Personal information
- Full name: George Răzvan Buta
- Born: 4 May 1993 (age 33) Brașov, Romania

Sport
- Sport: Biathlon

= George Buta =

Romanian biathlete (born 1993)

George Răzvan Buta (born 4 May 1993) is a Romanian biathlete. He competed in the 2018 Winter Olympics.
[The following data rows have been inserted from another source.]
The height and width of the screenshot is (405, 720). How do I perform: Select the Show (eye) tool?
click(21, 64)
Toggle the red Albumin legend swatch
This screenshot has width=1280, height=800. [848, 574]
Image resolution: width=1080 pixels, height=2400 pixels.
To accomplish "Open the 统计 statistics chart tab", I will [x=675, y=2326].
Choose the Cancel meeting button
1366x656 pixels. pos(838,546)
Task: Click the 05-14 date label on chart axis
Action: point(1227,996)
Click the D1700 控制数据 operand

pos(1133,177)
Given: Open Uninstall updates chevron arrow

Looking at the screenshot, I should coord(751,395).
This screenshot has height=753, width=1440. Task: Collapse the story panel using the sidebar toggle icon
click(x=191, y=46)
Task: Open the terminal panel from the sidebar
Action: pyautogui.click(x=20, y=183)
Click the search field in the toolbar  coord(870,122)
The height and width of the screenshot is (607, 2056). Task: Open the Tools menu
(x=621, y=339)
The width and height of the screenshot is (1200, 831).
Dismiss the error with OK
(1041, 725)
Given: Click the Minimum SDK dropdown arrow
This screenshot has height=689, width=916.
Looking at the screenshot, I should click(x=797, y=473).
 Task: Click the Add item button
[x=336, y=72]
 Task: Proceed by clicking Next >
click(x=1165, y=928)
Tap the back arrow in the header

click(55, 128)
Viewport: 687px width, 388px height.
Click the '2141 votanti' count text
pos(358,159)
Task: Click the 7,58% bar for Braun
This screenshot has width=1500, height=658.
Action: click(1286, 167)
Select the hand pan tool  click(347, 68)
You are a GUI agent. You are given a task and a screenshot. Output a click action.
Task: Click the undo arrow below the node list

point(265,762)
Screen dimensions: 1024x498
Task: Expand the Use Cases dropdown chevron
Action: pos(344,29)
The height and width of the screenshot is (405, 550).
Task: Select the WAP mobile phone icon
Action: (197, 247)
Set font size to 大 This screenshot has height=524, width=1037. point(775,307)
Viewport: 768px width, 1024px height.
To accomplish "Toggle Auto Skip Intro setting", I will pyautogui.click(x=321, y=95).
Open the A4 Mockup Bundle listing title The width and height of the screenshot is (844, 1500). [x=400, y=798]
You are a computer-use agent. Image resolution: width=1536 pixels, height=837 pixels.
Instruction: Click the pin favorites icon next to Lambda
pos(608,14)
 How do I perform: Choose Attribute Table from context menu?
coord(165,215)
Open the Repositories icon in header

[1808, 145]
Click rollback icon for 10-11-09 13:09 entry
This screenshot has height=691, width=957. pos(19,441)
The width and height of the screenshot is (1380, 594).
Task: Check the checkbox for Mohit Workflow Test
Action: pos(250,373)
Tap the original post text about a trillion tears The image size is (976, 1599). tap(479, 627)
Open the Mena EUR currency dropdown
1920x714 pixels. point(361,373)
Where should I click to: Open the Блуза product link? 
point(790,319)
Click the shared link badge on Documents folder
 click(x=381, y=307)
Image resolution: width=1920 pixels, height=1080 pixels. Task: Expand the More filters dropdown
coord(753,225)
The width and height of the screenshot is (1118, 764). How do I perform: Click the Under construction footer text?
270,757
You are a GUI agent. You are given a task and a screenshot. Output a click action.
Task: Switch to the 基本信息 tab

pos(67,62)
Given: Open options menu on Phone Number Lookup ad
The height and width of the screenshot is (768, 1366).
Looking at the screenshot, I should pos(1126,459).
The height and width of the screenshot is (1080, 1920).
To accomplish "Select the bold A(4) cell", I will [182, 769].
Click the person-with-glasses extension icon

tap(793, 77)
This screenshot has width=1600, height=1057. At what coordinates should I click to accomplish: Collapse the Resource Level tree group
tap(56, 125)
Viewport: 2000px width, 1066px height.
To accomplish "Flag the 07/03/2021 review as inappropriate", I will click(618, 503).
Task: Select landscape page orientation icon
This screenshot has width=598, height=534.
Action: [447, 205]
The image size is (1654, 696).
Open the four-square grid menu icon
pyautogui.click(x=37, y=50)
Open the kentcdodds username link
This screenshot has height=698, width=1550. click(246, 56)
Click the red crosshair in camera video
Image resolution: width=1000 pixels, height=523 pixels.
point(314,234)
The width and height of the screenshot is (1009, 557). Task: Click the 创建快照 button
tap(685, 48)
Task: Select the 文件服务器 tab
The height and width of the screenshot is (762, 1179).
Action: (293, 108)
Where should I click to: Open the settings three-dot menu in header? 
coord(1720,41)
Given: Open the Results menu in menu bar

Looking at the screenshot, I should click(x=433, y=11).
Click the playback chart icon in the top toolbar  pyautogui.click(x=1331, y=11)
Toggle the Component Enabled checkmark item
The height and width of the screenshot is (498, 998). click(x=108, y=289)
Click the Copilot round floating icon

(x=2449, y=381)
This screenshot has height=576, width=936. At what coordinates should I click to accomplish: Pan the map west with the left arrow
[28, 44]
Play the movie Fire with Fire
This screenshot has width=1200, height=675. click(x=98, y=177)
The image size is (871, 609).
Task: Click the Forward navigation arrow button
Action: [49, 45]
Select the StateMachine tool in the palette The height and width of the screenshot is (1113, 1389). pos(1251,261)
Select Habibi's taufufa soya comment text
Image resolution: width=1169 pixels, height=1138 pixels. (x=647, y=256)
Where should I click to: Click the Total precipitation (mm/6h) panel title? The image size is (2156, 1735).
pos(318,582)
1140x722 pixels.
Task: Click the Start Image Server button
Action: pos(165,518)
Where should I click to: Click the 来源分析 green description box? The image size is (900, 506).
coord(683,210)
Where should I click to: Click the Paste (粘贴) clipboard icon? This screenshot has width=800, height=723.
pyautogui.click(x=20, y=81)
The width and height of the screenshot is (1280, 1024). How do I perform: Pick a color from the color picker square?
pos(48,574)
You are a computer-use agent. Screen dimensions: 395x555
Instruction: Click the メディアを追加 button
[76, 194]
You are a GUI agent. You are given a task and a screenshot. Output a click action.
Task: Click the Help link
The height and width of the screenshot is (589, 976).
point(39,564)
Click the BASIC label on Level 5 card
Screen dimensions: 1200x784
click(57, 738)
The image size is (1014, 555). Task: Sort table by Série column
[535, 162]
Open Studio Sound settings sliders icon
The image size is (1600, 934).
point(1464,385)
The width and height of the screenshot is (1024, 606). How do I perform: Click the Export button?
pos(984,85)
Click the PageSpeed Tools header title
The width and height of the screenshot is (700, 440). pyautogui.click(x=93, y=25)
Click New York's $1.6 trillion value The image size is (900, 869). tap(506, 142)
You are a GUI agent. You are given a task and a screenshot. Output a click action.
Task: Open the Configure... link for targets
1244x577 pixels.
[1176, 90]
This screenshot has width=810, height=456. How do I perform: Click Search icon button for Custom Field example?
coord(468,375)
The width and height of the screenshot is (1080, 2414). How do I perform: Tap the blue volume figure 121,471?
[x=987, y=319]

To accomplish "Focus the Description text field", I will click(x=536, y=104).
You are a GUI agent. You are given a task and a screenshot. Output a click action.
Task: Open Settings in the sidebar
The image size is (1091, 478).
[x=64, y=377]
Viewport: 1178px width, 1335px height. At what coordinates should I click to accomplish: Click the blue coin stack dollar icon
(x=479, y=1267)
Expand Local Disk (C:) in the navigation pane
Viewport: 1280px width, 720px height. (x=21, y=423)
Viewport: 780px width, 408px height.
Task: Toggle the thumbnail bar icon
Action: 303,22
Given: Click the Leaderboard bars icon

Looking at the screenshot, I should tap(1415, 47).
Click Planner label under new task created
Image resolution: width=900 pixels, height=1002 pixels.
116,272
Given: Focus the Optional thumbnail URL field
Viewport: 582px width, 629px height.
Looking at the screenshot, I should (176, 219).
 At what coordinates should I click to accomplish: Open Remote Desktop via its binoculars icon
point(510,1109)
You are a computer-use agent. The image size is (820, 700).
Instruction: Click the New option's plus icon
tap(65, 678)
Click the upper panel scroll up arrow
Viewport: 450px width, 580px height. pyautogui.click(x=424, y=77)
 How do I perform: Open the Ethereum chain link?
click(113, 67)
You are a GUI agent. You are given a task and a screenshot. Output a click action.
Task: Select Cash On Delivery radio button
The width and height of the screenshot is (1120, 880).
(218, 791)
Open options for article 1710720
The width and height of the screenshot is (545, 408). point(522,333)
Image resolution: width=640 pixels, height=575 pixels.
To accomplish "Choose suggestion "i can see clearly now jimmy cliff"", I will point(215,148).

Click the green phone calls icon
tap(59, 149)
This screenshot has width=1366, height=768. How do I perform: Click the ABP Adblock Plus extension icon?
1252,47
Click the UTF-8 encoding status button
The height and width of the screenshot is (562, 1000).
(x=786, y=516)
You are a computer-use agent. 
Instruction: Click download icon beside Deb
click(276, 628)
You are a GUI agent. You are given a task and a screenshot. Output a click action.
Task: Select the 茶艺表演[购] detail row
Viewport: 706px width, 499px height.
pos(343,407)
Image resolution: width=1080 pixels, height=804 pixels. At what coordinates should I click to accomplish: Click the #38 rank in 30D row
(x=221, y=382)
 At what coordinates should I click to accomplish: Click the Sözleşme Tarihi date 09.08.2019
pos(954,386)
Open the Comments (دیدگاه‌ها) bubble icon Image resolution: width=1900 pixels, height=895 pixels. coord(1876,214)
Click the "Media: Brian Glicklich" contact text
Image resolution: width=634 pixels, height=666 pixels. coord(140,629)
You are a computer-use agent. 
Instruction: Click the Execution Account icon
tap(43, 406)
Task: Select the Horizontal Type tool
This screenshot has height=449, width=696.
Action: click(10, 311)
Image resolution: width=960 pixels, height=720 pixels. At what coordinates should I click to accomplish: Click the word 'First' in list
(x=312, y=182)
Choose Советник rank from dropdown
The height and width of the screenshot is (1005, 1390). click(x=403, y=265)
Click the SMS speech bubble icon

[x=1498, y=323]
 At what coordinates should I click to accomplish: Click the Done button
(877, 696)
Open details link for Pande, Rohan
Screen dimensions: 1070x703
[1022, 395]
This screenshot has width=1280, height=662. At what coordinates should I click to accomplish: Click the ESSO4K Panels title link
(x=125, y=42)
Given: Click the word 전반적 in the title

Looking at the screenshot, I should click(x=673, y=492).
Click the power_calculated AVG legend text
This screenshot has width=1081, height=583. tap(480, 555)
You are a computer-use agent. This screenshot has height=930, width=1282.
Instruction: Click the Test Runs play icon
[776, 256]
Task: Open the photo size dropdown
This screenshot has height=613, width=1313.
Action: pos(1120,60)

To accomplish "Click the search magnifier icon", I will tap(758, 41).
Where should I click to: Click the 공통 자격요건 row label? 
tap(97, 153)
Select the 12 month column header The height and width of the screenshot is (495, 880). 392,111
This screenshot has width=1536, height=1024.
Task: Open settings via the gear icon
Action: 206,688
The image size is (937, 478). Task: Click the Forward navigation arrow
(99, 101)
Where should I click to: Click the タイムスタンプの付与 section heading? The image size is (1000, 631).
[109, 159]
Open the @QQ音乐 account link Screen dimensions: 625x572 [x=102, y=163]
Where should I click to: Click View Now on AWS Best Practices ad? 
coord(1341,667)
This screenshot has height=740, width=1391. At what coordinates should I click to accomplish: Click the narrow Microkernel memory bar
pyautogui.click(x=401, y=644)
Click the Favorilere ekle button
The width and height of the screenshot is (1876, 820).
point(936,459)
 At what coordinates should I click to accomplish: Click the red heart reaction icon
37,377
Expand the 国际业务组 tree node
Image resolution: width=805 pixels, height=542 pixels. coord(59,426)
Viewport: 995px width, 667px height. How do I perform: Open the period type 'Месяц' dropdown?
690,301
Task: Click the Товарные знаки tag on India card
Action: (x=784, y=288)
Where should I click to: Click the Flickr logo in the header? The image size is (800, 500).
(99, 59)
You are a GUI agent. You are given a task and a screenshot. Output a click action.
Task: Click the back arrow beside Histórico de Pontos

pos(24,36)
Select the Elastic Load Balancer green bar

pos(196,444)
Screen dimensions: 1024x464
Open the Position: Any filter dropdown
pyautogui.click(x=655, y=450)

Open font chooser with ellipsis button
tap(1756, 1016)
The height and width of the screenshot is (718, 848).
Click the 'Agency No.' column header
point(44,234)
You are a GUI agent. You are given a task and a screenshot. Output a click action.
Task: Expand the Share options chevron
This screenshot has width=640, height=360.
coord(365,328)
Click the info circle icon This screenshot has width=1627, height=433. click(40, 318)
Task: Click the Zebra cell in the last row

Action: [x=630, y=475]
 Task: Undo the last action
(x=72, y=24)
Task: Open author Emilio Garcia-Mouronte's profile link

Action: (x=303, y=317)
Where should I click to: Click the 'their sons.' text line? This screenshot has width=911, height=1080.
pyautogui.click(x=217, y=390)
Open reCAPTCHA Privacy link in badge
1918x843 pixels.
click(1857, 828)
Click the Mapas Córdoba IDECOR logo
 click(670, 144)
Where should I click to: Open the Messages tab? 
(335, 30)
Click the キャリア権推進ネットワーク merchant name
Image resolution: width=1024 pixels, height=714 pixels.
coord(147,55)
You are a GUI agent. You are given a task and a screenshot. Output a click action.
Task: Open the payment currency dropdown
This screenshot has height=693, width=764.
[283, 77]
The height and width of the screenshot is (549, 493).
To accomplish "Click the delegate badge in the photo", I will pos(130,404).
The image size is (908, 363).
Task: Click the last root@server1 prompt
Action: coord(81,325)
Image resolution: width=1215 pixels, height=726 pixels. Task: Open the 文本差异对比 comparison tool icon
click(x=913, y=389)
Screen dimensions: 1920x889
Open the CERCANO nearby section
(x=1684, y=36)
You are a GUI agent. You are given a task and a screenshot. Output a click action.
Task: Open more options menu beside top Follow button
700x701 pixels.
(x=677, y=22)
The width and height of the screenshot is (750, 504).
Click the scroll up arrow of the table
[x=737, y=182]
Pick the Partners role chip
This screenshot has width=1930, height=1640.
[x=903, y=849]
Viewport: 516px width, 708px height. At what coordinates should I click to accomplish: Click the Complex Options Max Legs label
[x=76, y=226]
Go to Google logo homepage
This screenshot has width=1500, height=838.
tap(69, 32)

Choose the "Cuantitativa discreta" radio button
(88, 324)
He won the gold medal in super-sprint at the Summer Biathlon World Championships 2021.

==Biathlon results==
All results are sourced from the International Biathlon Union.

===Olympic Games===
0 medals

| Event | Individual | Sprint | Pursuit | Mass start | Relay | Mixed relay |
|---|---|---|---|---|---|---|
| South Korea 2018 Pyeongchang | 37th | — | — | — | 14th | — |
| Italy 2026 Milano Cortina | 39th | 68th | — | — | 20th | — |

===World Championships===
0 medals

| Event | Individual | Sprint | Pursuit | Mass start | Relay | Mixed relay | Single Mixed relay |
| FIN 2015 Kontiolahti | 55th | 61rd | — | — | 22nd | 20th | —N/a |
| NOR 2016 Oslo Holmenkollen | 57th | 70th | — | — | 18th | 22nd |
| AUT 2017 Hochfilzen | — | 74th | — | — | 17th | — |
| SWE 2019 Östersund | 81st | 53rd | 52nd | — | 22nd | 26th | — |
| ITA 2020 Antholz-Anterselva | 32nd | 53rd | 53rd | — | 23rd | 26th | — |
| SLO 2021 Pokljuka | 35th | 59th | 38th | — | 14th | 25th | 20th |
| GER 2023 Oberhof | 23rd | 38th | 33rd | — | 8th | 20th | 23rd |
| CZE 2024 Nové Město na Moravě | 67th | 71st | — | — | 15th | 23rd | — |
| SUI 2025 Lenzerheide | 53rd | 72nd | — | — | 22nd | — | — |

- During Olympic seasons competitions are only held for those events not included in the Olympic program.
  - The single mixed relay was added as an event in 2019.